[INPUT DATA]
+++++

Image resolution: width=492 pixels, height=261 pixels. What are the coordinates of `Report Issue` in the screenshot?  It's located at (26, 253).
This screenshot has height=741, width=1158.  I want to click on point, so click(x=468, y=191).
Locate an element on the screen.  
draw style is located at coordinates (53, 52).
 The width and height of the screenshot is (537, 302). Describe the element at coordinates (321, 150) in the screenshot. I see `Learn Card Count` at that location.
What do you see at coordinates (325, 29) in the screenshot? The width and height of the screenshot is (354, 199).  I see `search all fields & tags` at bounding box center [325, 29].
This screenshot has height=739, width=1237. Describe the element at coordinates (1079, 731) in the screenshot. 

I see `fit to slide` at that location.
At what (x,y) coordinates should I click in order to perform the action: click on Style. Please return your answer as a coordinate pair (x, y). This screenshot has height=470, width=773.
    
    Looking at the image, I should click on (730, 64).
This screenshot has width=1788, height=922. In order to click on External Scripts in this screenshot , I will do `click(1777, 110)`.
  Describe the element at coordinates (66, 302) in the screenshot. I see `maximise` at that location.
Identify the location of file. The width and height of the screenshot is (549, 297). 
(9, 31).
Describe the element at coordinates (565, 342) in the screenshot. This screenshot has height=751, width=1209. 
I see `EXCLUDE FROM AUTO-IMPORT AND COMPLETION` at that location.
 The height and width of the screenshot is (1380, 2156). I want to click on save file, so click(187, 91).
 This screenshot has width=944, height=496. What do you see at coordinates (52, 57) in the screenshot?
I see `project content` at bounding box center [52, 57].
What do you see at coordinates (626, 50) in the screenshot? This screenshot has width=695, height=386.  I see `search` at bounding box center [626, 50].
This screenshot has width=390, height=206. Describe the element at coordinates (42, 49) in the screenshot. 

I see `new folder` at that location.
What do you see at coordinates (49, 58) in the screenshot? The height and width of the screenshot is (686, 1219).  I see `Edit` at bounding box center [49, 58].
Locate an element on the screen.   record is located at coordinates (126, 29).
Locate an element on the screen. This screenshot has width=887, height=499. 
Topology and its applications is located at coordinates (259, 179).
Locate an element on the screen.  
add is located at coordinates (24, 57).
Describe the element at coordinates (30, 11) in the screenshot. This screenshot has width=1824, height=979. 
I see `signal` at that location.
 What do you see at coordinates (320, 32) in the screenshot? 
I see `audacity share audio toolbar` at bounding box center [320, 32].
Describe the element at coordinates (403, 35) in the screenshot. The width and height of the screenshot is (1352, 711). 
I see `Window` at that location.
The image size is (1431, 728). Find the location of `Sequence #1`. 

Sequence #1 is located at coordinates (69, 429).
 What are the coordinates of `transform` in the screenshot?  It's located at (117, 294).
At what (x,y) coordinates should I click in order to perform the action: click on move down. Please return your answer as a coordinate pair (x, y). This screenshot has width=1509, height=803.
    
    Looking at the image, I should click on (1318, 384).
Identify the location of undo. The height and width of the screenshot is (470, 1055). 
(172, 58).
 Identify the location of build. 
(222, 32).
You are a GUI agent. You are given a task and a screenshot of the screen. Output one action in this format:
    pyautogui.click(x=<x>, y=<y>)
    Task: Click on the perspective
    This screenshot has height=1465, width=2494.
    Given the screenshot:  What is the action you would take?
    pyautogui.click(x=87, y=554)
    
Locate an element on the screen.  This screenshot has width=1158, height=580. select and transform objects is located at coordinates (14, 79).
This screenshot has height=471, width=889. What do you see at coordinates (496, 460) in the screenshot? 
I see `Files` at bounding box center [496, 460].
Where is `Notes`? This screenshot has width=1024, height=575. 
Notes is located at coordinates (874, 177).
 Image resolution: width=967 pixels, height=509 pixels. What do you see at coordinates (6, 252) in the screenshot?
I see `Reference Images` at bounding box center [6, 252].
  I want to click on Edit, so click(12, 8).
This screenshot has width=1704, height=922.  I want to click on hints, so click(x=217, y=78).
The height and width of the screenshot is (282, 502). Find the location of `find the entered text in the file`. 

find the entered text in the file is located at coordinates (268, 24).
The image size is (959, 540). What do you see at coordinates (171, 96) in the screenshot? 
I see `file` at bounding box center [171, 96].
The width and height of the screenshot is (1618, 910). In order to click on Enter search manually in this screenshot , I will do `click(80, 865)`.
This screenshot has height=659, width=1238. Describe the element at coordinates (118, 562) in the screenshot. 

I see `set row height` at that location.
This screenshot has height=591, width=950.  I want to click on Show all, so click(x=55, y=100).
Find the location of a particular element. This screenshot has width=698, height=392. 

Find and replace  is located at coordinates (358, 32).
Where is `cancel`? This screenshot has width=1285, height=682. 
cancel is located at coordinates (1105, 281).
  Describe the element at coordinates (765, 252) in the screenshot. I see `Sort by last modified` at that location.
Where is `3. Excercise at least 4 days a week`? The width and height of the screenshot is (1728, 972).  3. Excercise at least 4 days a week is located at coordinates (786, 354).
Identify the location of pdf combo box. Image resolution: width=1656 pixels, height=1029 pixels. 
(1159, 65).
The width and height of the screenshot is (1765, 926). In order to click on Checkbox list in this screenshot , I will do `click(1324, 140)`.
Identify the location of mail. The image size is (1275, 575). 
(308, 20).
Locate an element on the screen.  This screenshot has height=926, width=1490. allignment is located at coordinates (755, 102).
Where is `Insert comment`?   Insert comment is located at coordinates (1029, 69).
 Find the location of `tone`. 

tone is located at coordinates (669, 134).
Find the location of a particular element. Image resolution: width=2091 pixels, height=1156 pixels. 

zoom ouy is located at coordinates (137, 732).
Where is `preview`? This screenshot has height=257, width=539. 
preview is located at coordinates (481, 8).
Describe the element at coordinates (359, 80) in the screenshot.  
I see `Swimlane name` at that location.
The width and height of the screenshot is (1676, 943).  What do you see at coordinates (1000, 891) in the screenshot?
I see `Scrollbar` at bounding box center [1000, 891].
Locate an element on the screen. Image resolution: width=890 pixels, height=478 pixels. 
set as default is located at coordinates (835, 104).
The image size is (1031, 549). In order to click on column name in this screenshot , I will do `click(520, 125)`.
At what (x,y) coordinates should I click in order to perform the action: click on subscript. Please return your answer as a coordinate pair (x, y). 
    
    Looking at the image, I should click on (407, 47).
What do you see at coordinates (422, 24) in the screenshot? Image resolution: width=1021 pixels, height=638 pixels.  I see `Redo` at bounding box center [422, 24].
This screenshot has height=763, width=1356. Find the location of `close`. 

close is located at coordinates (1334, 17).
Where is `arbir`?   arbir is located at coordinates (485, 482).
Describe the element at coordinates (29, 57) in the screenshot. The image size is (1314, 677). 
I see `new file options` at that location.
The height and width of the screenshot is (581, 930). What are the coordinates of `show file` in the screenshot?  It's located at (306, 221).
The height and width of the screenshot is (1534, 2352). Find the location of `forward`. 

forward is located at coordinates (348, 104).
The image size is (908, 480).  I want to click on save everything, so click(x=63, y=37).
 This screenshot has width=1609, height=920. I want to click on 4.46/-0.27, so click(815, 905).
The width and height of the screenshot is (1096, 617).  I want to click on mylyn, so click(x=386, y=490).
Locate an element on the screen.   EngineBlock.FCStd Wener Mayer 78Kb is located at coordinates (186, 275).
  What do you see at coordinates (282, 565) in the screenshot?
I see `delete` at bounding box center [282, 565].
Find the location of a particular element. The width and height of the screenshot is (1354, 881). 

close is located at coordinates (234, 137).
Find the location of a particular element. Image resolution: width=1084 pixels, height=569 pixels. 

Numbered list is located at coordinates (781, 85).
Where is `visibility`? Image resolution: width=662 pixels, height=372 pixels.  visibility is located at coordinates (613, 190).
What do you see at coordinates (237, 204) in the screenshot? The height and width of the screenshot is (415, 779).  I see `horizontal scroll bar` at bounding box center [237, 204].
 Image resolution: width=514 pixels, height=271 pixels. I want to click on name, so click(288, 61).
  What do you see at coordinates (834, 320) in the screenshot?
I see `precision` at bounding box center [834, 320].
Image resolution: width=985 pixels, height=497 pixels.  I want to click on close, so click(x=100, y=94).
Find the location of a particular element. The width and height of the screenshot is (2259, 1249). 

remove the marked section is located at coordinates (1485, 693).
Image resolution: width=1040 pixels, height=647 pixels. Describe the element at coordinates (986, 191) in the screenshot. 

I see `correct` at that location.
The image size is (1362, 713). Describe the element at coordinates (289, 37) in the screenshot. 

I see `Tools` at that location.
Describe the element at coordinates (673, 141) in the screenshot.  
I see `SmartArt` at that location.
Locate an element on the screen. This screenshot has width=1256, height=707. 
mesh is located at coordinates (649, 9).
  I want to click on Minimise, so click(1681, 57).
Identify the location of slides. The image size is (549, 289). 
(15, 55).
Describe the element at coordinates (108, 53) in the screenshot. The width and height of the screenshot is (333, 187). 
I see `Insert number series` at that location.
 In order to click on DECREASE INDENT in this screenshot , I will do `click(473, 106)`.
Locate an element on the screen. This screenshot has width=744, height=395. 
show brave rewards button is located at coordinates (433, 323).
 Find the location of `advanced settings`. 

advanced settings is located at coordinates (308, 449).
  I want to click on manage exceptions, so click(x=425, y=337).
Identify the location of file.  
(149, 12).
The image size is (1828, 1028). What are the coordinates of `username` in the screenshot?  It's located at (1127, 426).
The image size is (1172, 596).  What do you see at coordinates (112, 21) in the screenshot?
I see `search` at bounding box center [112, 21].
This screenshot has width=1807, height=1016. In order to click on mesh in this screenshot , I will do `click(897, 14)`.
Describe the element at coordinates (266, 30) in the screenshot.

+++++

[STATED TASK]
Count the lines in the records above that contain the string "text" and give only the number.

[EXERCISE ANSWER]
2